━━━━━ Excerpted records ━━━━━

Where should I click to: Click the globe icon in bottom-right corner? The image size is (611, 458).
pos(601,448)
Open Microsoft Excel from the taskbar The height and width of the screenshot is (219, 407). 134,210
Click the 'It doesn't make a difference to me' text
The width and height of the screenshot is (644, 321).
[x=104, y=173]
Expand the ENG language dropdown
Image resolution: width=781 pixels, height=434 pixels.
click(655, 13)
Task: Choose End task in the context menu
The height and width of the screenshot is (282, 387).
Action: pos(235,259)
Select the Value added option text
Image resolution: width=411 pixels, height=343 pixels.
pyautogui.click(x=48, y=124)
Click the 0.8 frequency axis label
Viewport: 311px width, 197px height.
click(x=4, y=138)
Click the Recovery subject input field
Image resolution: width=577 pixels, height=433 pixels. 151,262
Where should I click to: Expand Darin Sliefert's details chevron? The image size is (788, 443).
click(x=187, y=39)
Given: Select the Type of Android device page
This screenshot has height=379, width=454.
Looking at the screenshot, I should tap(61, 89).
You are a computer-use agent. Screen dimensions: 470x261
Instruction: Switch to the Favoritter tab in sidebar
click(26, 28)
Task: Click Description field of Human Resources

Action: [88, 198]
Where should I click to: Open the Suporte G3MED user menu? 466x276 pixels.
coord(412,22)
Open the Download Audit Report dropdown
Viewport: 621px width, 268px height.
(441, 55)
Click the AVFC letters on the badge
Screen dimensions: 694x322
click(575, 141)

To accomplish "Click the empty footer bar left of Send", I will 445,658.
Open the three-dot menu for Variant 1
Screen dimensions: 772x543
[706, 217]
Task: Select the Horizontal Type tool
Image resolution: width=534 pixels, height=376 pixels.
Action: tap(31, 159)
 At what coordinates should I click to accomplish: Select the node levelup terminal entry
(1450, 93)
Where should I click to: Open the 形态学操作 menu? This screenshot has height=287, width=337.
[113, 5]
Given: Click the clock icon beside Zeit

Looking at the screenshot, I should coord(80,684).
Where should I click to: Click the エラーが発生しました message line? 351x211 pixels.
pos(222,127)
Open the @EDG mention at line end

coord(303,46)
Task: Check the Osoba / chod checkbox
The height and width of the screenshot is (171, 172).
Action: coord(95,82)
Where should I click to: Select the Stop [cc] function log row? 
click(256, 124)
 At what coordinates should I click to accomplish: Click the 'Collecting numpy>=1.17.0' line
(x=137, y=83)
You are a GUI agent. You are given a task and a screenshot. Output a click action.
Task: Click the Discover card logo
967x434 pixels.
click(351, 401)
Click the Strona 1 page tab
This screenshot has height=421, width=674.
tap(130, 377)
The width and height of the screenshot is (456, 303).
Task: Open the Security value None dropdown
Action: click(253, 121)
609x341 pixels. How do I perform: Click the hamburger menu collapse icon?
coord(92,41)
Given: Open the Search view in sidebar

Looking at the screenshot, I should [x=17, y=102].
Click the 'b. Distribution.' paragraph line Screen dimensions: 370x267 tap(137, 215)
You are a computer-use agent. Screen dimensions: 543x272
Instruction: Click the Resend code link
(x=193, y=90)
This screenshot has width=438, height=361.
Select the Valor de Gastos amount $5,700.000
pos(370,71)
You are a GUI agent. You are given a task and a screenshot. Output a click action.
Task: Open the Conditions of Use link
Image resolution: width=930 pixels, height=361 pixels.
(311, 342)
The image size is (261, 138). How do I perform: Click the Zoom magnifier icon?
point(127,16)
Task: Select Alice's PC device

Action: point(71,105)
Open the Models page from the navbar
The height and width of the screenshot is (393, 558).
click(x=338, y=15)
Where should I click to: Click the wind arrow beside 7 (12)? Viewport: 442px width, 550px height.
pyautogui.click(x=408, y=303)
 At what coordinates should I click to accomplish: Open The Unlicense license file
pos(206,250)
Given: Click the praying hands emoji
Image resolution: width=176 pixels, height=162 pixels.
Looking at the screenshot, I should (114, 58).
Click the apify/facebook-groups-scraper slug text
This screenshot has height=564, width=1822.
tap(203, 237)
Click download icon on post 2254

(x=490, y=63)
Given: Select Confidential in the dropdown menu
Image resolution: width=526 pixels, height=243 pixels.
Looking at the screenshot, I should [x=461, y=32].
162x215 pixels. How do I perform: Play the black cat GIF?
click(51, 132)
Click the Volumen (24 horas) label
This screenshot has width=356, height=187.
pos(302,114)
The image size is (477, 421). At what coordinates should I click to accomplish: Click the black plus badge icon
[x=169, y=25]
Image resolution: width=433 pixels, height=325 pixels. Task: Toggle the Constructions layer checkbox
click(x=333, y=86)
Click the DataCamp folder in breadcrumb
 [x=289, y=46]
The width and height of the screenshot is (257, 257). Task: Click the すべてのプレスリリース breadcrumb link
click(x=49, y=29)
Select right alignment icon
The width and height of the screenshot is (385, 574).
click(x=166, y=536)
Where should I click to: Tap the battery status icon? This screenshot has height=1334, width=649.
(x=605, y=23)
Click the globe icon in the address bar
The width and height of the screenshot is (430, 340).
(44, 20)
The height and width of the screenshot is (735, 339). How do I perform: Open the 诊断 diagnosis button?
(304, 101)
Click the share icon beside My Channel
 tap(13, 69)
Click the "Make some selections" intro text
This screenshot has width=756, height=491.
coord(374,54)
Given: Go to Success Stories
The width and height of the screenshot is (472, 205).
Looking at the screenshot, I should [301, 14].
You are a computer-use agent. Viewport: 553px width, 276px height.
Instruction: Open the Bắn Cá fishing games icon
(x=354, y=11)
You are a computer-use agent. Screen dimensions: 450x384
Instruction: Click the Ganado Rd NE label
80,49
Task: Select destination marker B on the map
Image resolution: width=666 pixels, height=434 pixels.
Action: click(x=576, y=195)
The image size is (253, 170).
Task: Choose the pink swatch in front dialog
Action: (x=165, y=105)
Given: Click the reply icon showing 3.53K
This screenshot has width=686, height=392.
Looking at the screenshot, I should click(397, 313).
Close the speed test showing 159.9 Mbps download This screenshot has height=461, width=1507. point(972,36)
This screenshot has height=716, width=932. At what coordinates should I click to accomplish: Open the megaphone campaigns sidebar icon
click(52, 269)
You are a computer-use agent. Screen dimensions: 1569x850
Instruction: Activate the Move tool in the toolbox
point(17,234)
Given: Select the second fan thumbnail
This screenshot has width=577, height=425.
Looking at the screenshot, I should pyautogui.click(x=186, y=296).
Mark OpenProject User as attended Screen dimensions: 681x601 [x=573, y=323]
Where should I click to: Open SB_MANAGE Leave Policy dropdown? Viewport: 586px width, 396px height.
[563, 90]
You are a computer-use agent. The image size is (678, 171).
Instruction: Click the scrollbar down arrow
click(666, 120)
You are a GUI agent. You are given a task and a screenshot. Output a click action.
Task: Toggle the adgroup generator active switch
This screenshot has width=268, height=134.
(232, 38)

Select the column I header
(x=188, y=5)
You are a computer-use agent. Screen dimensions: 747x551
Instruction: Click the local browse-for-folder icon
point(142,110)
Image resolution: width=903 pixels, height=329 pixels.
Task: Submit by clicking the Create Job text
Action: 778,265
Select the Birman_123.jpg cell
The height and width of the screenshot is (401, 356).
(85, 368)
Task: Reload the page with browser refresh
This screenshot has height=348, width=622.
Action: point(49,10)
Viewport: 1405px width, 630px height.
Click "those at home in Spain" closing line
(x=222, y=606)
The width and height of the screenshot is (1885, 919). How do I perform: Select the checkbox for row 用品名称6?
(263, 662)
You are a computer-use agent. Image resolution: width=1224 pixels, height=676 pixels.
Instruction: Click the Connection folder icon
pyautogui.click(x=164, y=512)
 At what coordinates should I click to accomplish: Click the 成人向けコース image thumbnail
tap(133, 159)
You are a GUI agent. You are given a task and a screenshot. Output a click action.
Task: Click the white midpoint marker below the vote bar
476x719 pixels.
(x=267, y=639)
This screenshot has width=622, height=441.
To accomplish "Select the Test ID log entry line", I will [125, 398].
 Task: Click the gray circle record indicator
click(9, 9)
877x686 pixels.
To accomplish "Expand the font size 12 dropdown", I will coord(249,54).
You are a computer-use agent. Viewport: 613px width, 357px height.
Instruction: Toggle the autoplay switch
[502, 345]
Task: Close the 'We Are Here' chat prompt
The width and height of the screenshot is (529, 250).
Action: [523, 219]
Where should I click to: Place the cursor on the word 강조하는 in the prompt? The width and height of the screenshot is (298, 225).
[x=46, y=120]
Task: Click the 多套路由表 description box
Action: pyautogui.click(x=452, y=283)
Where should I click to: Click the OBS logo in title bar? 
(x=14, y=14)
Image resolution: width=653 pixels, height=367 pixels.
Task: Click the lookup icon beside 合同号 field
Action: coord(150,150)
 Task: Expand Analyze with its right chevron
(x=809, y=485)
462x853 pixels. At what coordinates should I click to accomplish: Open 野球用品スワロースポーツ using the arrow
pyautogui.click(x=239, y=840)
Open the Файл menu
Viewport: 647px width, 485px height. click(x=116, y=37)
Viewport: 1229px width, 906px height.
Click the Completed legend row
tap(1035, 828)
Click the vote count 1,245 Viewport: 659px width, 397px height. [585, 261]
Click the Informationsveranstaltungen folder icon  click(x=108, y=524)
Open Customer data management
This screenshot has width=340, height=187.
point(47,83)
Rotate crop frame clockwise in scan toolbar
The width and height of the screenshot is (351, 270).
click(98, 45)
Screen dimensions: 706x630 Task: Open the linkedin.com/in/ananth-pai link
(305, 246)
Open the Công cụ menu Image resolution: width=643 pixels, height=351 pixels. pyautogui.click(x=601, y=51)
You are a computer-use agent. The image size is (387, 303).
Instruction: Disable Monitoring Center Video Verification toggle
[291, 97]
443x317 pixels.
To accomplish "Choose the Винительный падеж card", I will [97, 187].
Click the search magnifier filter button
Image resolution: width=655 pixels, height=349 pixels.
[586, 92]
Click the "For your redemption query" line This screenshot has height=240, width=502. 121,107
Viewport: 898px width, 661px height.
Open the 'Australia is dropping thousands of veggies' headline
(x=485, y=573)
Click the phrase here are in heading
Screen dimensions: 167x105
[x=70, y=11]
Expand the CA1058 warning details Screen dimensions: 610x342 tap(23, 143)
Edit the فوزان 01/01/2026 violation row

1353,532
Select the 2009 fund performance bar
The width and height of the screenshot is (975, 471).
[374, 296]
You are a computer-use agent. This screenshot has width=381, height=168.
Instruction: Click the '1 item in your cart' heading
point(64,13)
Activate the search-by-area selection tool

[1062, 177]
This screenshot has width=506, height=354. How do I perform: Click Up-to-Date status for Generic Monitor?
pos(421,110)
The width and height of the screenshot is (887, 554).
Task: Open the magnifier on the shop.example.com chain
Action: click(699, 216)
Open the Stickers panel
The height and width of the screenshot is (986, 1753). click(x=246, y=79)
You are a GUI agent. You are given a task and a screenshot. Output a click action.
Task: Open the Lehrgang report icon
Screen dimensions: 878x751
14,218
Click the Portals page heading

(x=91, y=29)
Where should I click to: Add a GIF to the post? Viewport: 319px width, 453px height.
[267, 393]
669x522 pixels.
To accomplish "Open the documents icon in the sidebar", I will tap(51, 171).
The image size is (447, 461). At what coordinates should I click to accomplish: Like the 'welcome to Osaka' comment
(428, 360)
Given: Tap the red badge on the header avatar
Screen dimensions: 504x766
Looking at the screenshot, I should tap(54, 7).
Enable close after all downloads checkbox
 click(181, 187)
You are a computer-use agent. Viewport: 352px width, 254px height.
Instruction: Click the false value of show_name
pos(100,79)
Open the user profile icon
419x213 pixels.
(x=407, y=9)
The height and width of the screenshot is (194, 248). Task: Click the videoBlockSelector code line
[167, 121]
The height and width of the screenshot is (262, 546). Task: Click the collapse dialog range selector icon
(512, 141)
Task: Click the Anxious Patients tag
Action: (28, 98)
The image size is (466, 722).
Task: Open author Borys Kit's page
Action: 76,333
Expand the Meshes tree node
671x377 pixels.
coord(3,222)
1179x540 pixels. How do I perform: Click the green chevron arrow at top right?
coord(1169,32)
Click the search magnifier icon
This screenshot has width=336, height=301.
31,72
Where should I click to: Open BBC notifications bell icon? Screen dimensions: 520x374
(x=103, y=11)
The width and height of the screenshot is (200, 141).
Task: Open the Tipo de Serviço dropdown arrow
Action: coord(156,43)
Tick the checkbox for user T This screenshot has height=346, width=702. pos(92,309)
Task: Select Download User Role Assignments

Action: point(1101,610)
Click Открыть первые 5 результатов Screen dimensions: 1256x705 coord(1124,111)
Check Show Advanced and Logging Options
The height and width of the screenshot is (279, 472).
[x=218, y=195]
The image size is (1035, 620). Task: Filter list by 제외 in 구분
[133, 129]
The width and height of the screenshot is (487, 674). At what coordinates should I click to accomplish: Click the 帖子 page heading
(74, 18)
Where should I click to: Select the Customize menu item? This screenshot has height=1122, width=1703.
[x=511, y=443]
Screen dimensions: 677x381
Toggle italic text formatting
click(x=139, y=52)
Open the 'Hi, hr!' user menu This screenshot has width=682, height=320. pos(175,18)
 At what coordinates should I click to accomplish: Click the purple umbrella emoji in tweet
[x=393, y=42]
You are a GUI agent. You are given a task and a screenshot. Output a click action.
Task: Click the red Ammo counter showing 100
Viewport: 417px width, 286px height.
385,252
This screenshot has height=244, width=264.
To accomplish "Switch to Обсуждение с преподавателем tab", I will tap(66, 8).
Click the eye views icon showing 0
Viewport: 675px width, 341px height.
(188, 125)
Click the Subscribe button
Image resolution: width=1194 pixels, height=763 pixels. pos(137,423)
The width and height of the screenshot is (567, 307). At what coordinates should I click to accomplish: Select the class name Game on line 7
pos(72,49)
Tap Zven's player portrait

━━━━━

▸ Exercise instructions
Could you reproduce exactly the lines of the entries above, from the one with "Tick the checkbox" through the one with "Check Show Advanced and Logging Options", and nothing else?

▸ Expected answer
Tick the checkbox for user T This screenshot has height=346, width=702. pos(92,309)
Task: Select Download User Role Assignments

Action: point(1101,610)
Click Открыть первые 5 результатов Screen dimensions: 1256x705 coord(1124,111)
Check Show Advanced and Logging Options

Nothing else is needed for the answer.